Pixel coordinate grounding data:
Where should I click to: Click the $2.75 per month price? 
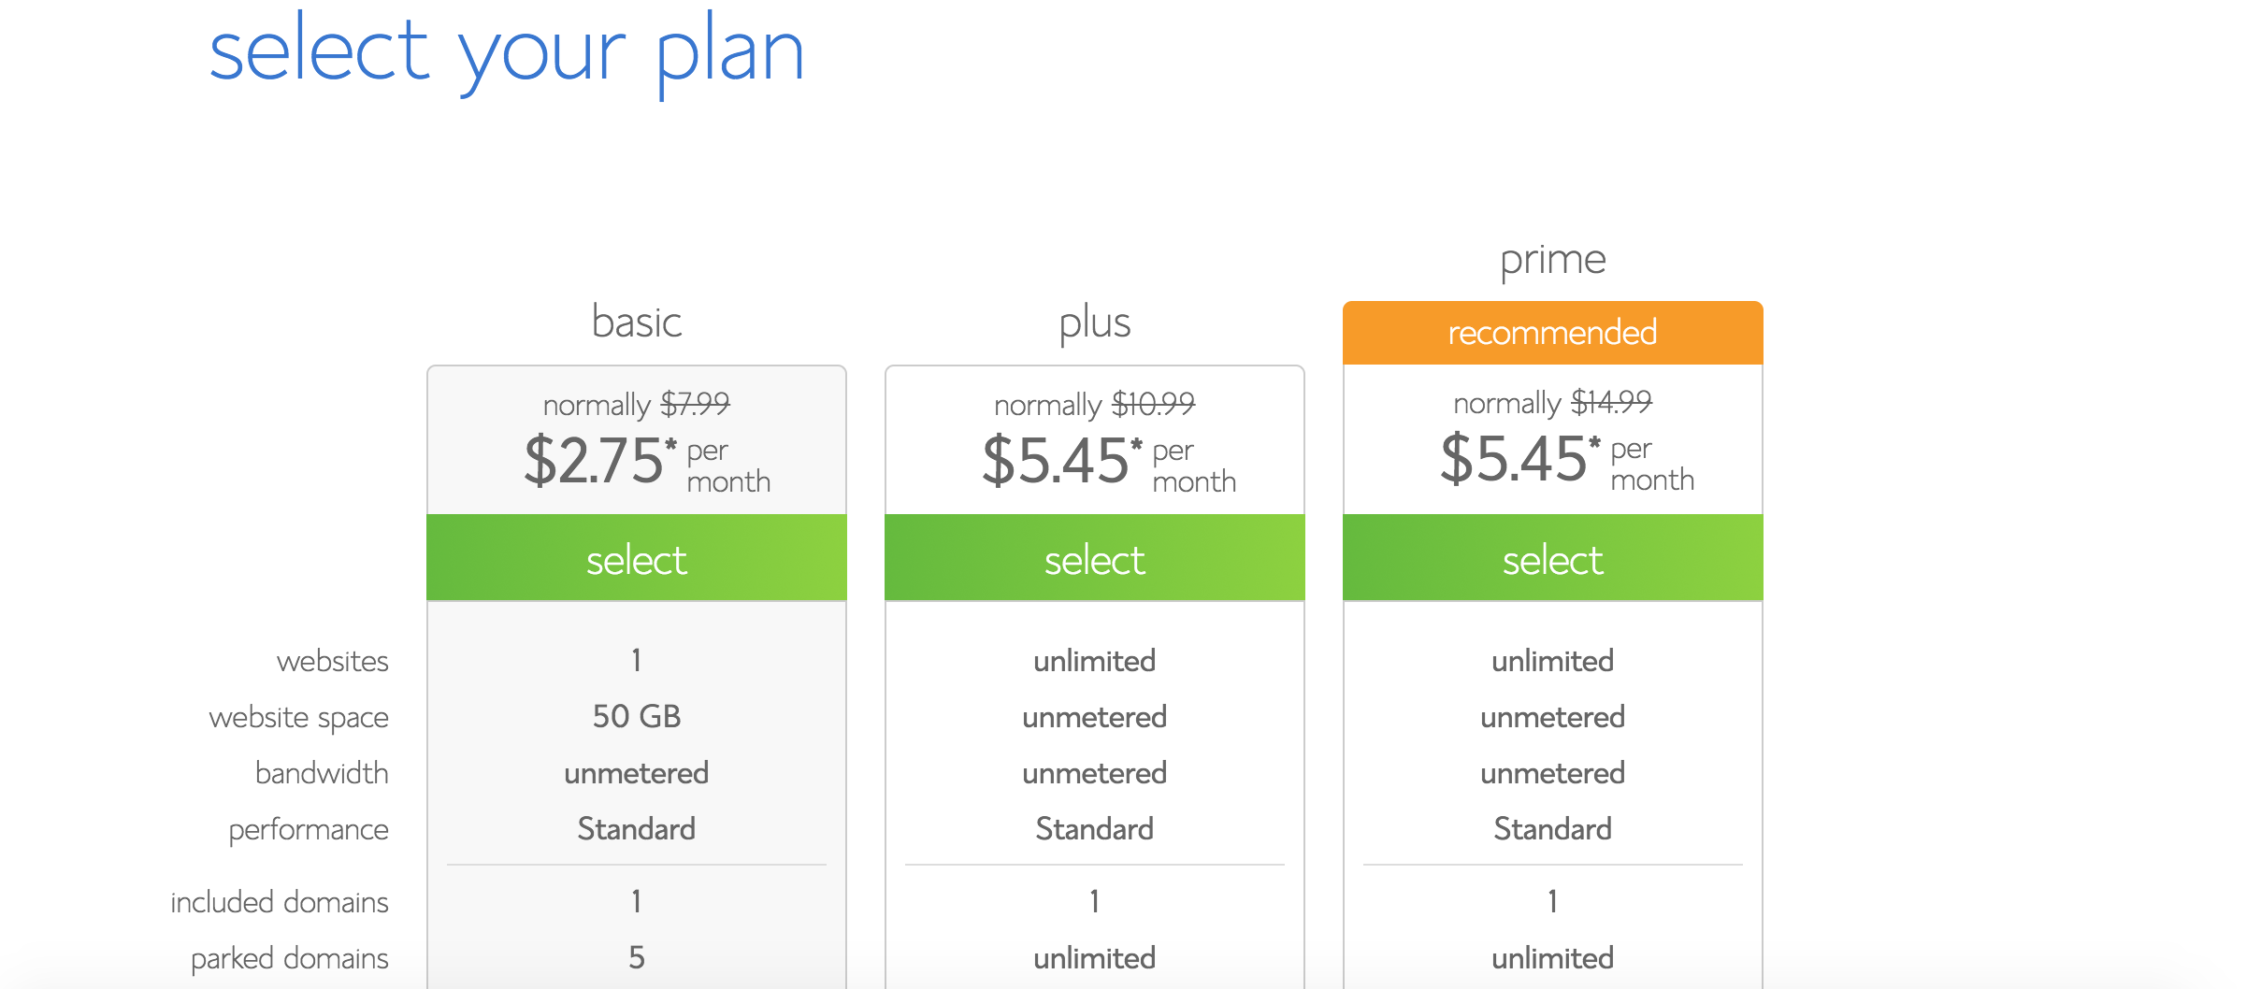[x=595, y=461]
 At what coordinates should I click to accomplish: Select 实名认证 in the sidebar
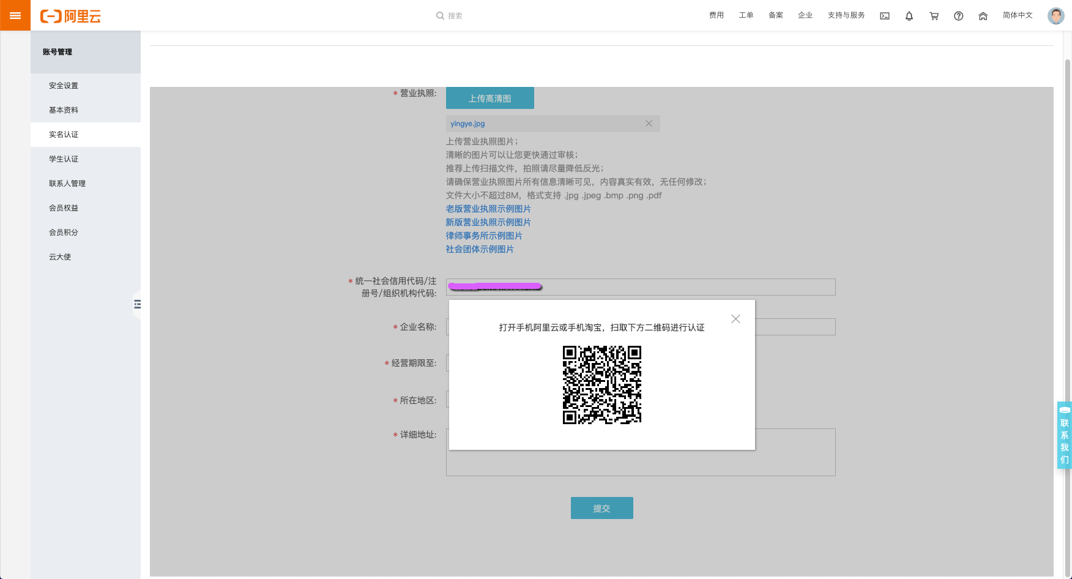[x=64, y=135]
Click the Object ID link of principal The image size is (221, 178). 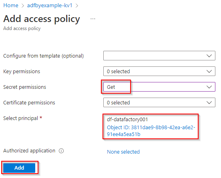151,131
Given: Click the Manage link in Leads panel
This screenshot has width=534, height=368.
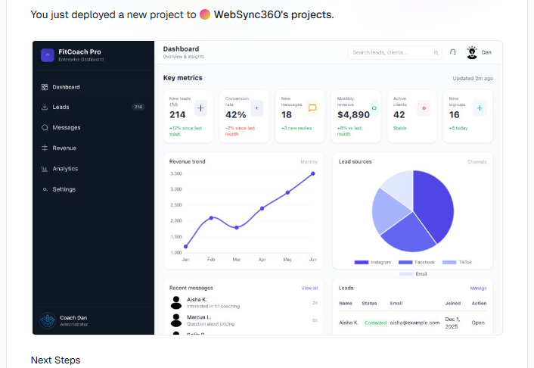Looking at the screenshot, I should 478,288.
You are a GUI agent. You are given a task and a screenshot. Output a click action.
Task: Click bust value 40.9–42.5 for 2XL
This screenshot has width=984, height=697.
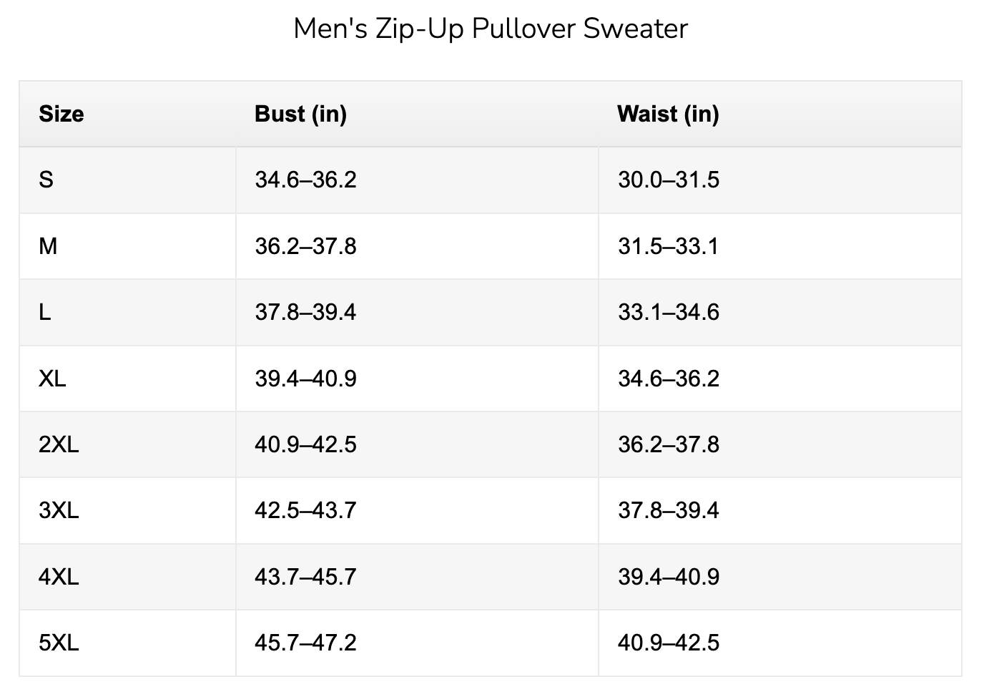[305, 444]
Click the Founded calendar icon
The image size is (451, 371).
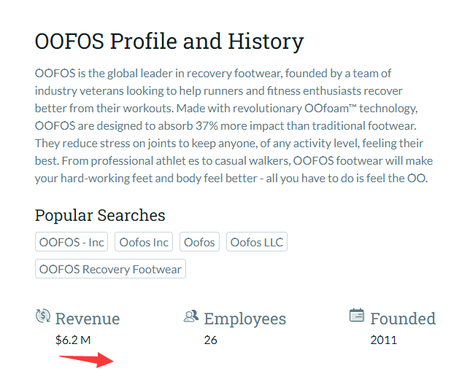tap(357, 316)
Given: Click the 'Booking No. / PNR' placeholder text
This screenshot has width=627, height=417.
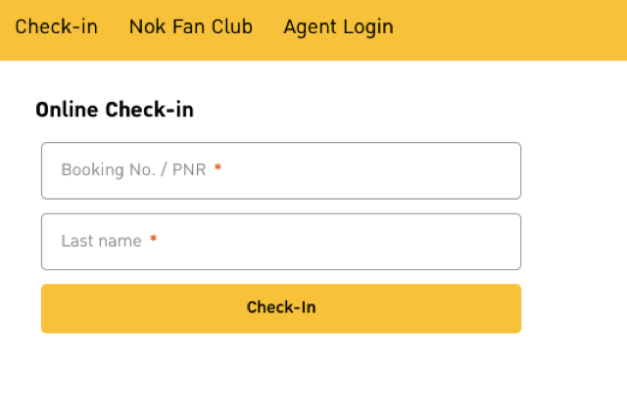Looking at the screenshot, I should tap(133, 169).
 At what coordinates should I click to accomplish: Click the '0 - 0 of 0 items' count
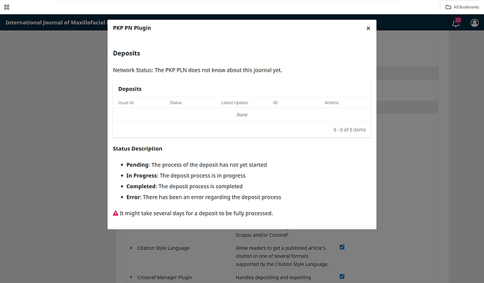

▶ _Try it_
Above are records; repeat only the lines from the line with "Given: Click the Manage link in Leads panel" through the line with "Given: Click the 'Booking", and leave pictures out.

▶ _Answer to this problem_
Given: Click the Manage link in Leads panel
This screenshot has width=534, height=368.
Looking at the screenshot, I should 478,288.
You are a GUI agent. You are given a task and a screenshot. Output a click action.
Task: Click bust value 40.9–42.5 for 2XL
This screenshot has width=984, height=697.
[305, 444]
Click the Founded calendar icon
The image size is (451, 371).
tap(357, 316)
Given: Click the 'Booking No. / PNR' placeholder text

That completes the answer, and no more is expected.